- Born: 1955 (age 70–71) Philadelphia, Pennsylvania, US
- Education: Temple University, Philadelphia
- Known for: Painting, Installation art

= Karen Kilimnik =

American artist

Karen Kilimnik (born 1955) is an American painter and installation artist.

==Life and work==
Karen traveled through much of the United States and Canada as a young child. She often spoke of Russell, Manitoba as being an inspiration for her later works. Karen Kilimnik studied at Temple University, Philadelphia.

Her installations reflected a young viewpoint of pop culture. An example of this work is her 1989 breakout The Hellfire Club Episode of the Avengers, which is composed of photocopied images, clothing, drawings, and other objects that reverentially embody the glamour, risk, and mod kitsch of the 1960s television show. The work exemplified the “scatter” style of her installations.

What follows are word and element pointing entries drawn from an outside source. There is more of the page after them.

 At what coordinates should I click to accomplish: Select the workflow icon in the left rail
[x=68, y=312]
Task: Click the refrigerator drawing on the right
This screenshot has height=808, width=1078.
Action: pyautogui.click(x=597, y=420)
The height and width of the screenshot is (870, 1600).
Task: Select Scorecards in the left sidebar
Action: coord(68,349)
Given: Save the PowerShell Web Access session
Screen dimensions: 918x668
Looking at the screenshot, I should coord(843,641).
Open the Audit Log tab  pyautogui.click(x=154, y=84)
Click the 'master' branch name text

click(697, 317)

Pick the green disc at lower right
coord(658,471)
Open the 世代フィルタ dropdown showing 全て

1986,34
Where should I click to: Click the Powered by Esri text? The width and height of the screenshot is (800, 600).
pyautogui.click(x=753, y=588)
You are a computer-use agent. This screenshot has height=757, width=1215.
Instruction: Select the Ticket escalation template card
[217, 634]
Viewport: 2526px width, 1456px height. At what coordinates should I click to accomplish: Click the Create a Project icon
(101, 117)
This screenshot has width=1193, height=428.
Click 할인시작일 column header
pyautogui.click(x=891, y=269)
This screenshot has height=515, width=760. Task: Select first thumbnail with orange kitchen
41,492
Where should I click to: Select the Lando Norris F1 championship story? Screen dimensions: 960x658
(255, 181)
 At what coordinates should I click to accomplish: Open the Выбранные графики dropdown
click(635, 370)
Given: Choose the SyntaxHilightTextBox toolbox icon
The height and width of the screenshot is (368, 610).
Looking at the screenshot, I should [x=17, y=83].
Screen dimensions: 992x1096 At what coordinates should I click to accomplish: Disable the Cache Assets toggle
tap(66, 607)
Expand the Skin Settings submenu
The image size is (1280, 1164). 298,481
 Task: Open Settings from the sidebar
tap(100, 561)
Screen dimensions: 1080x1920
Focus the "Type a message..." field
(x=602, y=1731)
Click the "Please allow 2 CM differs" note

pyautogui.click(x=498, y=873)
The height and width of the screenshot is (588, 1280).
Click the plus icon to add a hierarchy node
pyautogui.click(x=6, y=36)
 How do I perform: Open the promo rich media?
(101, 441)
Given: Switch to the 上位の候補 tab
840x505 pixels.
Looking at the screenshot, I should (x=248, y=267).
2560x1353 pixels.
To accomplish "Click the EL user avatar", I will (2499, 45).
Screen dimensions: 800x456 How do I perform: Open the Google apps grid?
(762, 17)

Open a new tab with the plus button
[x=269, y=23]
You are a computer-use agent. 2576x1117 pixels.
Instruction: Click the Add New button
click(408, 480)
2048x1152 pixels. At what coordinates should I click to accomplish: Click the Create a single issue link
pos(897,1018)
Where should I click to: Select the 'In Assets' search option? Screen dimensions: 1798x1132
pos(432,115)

Kilimnik's paintings, characterised by loose brushwork, bold colors and "thrift shop paint-by-numbers awkwardness", are pastiches of the Old Masters and often incorporate portraits of celebrities. In contrast to the celebrity portraits of Elizabeth Peyton, Kilimnik, "blends together Conceptual and performance art and 1980's appropriation with the current interest in female psychology and identity."

Jonathan Jones described her portrait of Hugh Grant (1997) as "a nice example of a relatively new genre of painting, which we might call the iconic portrait, not commissioned by its sitter but based on photographs, magazine cuttings, film clips."

Her work is variously described as "sharp and witty...an interesting exercise in conceptual control" and as "wan and whimsical..."

==Collections==
Kilimnik has work in the collection of the Museum of Modern Art, the Carnegie Museum of Art and the Whitney Museum of American Art.

==Bibliography==
- Karen Kilimnik (ed. Lionel Bovier), Zurich: JRP/Ringier (2006).